*Data for this task*.
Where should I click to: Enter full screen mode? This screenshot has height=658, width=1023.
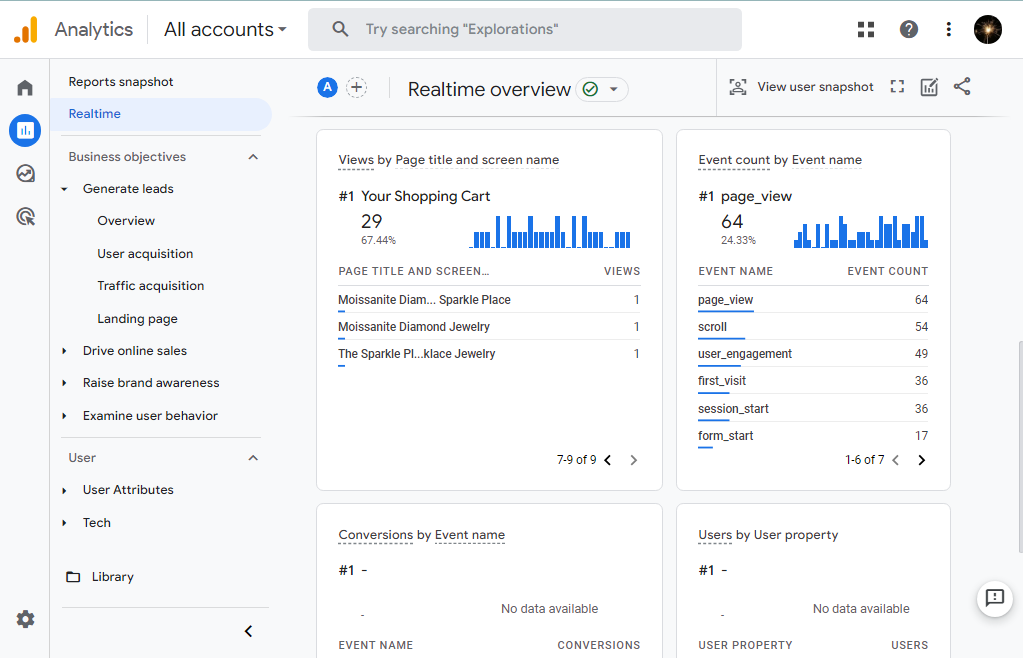tap(897, 87)
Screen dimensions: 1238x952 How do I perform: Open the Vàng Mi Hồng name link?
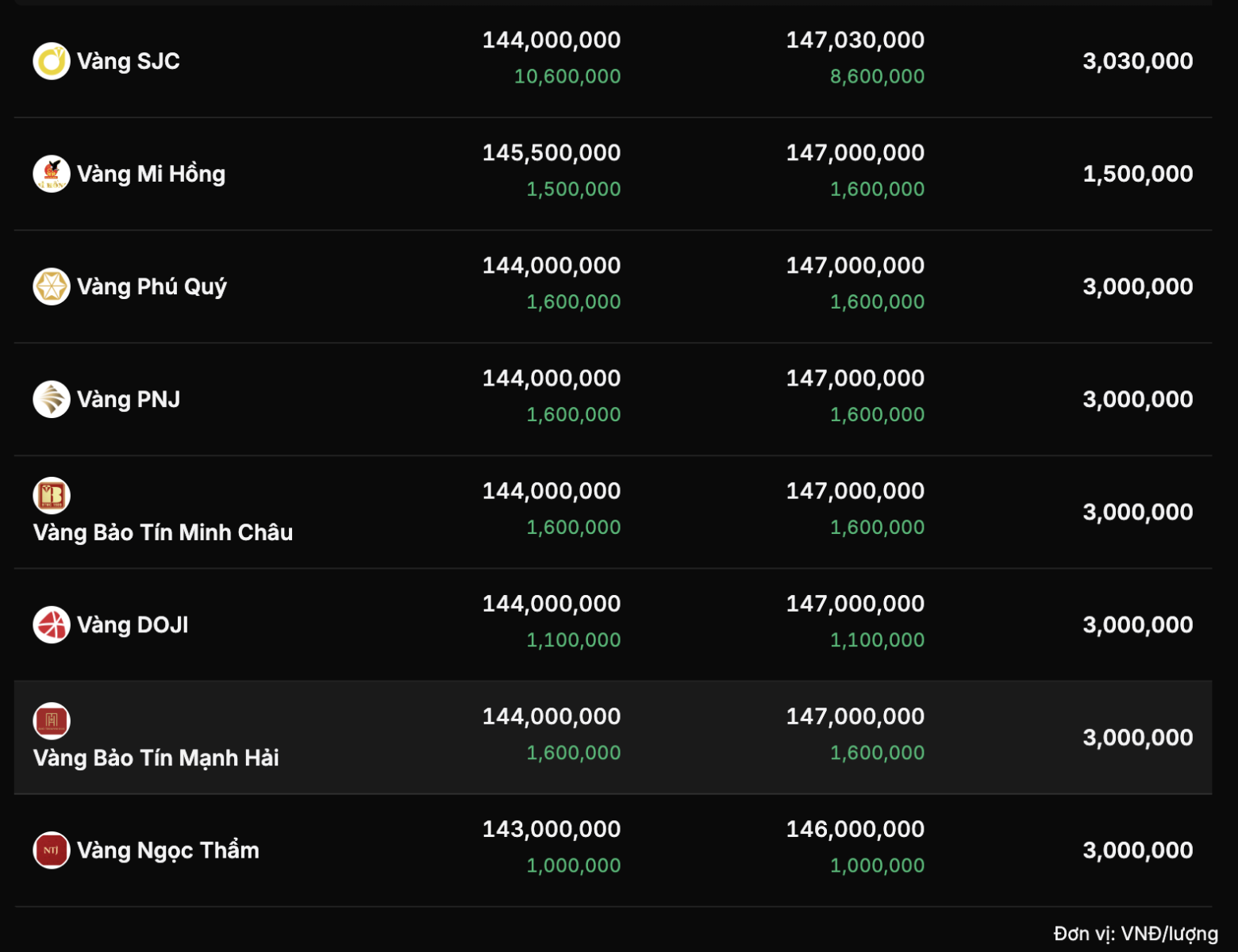coord(151,174)
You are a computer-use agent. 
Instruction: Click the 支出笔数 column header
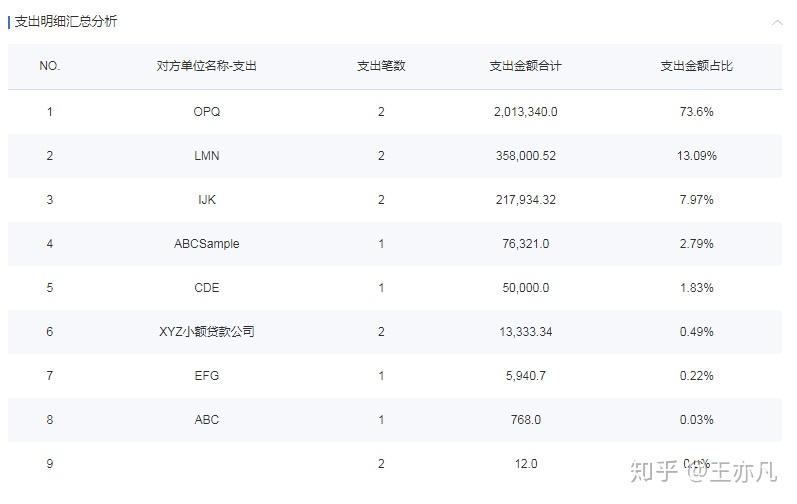(x=381, y=66)
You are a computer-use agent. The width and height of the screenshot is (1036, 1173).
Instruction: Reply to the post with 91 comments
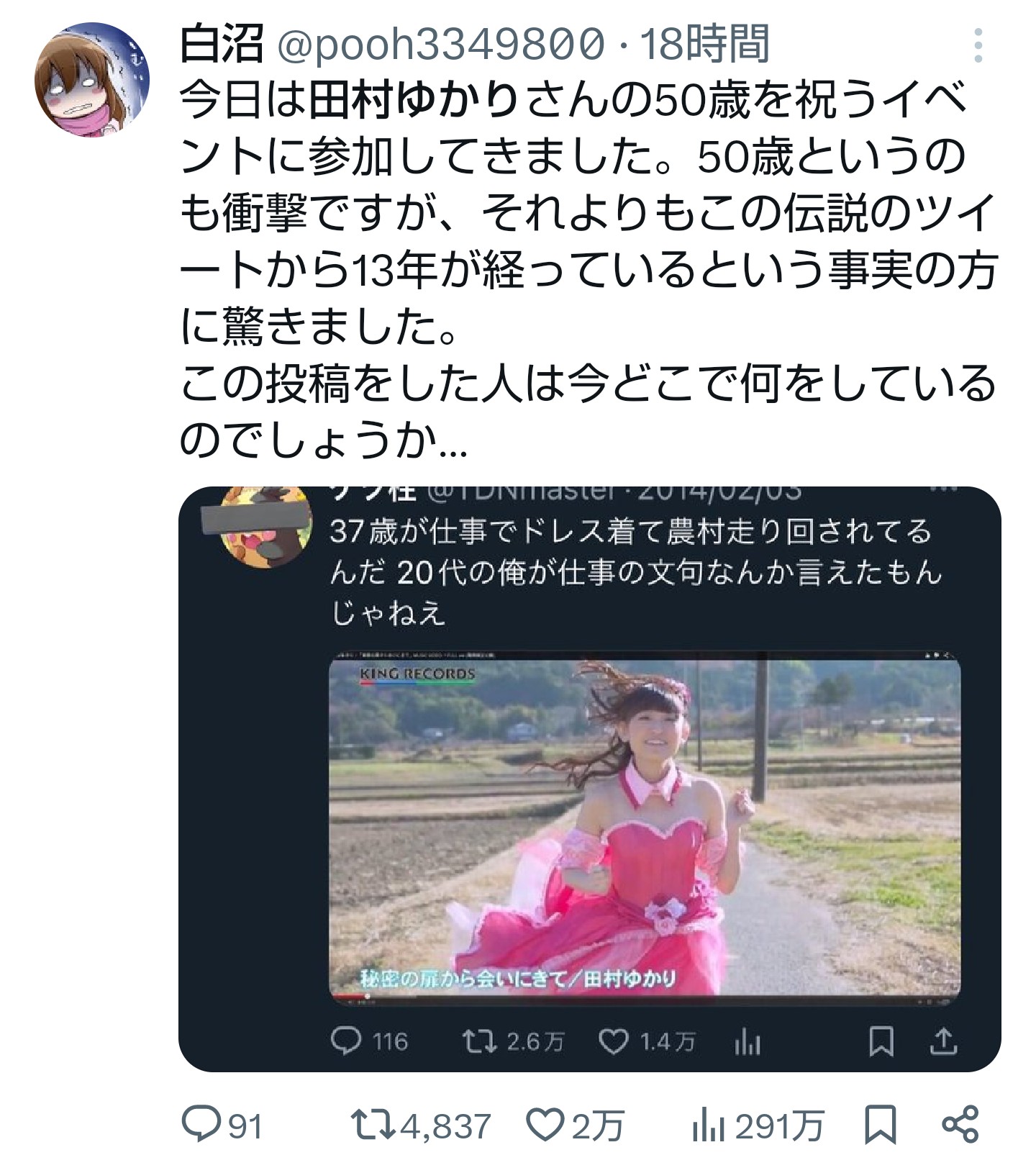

*Do this*.
Repeat the material above word for word, leaving out the pictures.

*Written response*.
Where should I click to: Enter full screen mode? This screenshot has height=658, width=1023.
tap(897, 87)
Screen dimensions: 1238x952 How do I perform: Open the Vàng Mi Hồng name link?
coord(151,174)
You are a computer-use agent. 
Instruction: Click the 支出笔数 column header
(x=381, y=66)
You are a computer-use agent. The width and height of the screenshot is (1036, 1173).
Instruction: Reply to the post with 91 comments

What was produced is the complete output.